In an interview yesterday with Russia Today (RT) regarding his pending (and outrageous) extradition to Sweden and the ever-threatening presence of the United States in his life, he spoke of the media and how the powers that be continue to usurp our truth.
What really caught my attention, however, was how critical Assange was of the Internet and culture phenom that is Facebook. He analysed how much personal information, not to mention other habits, that Facebook had on its files with regard to its hundreds of millions of users. He is convinced that so much information being in the hands of a corporation like Facebook can only be bad, especially given their poor track record to date regarding data disclosure. Very bad.
In fact, he went to so far as to suggest that Facebook could most certainly be a front today for the United States government, possibly even the CIA, and their many, many nefarious and privacy-invading schemes and neuroses. He called Facebook the "most appalling spy ever."
That's correct - there it was writ large on an RT banner at the bottom of the screen: "Assange: Facebook Most Appalling Spy Ever".
I didn't just relish that statement - I positively whooped in glee! All my worst fears as to just just how creepy Facebook had made me feel came rushing to the fore. To have Julian Assange put that putrid organisation into such stark, lucid context was music to my ears. Yes, it's exactly what I wanted to hear, unexpected as it was.

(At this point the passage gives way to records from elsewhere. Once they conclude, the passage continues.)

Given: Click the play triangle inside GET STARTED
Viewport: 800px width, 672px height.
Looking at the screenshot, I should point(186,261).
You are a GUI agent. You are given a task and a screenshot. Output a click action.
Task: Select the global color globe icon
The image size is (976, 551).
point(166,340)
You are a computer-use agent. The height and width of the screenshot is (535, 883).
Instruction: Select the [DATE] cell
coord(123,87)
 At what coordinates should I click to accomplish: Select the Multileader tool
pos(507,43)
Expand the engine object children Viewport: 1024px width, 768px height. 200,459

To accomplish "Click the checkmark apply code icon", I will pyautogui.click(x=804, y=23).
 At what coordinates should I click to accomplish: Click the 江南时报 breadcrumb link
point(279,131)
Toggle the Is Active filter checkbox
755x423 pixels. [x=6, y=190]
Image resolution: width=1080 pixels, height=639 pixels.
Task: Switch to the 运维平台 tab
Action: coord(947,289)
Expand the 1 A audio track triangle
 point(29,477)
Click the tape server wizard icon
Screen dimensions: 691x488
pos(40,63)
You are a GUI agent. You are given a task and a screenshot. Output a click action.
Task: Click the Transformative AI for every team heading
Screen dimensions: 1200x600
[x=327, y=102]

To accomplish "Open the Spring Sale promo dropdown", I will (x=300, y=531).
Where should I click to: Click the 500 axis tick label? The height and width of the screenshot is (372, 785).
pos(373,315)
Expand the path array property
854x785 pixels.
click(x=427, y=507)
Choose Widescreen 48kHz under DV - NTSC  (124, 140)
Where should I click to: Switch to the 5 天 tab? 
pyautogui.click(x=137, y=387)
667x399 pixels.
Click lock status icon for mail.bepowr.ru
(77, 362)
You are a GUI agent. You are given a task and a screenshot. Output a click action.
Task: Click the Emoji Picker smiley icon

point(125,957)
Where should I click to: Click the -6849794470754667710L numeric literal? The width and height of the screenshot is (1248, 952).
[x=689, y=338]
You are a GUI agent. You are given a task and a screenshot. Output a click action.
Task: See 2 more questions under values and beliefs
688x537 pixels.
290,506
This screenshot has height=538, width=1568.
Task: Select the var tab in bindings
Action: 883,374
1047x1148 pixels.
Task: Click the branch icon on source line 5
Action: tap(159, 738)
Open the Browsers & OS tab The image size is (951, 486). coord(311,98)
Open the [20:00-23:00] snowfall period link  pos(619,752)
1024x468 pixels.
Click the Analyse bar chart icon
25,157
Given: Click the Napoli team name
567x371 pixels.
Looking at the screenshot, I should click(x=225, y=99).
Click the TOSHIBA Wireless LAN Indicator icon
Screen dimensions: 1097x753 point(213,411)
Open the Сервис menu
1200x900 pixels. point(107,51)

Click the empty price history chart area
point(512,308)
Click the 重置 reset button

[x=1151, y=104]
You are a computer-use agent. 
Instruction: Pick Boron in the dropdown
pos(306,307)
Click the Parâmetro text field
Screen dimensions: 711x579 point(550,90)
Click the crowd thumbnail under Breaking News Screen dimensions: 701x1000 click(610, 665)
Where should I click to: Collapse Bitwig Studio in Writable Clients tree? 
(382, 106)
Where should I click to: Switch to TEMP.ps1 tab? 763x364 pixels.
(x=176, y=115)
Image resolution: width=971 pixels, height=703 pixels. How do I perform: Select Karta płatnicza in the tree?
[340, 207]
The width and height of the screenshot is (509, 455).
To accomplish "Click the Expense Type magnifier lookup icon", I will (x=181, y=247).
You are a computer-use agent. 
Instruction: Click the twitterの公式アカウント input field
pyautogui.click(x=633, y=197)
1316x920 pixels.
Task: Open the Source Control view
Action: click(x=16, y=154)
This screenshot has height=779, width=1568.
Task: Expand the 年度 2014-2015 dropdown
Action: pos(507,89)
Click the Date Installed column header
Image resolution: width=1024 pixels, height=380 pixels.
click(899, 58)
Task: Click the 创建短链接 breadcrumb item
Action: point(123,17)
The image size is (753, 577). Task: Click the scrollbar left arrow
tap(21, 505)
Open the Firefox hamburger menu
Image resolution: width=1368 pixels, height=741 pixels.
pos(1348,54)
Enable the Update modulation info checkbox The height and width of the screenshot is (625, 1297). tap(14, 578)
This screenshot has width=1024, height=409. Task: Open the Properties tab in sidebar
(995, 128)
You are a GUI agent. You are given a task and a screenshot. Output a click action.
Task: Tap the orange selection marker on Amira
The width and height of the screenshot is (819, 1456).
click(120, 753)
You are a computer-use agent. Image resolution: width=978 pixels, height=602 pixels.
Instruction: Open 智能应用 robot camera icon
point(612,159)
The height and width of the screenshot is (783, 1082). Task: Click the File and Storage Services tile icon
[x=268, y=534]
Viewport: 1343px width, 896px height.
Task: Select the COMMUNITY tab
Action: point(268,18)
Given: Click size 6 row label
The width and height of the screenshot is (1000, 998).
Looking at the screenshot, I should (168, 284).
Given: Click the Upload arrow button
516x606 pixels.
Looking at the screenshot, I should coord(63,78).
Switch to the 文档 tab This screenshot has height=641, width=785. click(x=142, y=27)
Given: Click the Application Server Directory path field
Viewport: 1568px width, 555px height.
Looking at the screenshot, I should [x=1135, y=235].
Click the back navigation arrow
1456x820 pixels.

Facebook is everything I loathe about this Internet era - the scummiest downside, its very nadir. It's the pervasive, relentless cheering of the mundane and the petty and the banal, not to mention the very dumbing down of society. It is mental voyeurism that cheapens us all.
And, yes, I do believe it could be a front for much larger, much more sinister machinations by the paranoid powers that be.
Trust Julian Assange to put it out there, and in no uncertain terms. Thank goodness for his voice.
Do you get my point?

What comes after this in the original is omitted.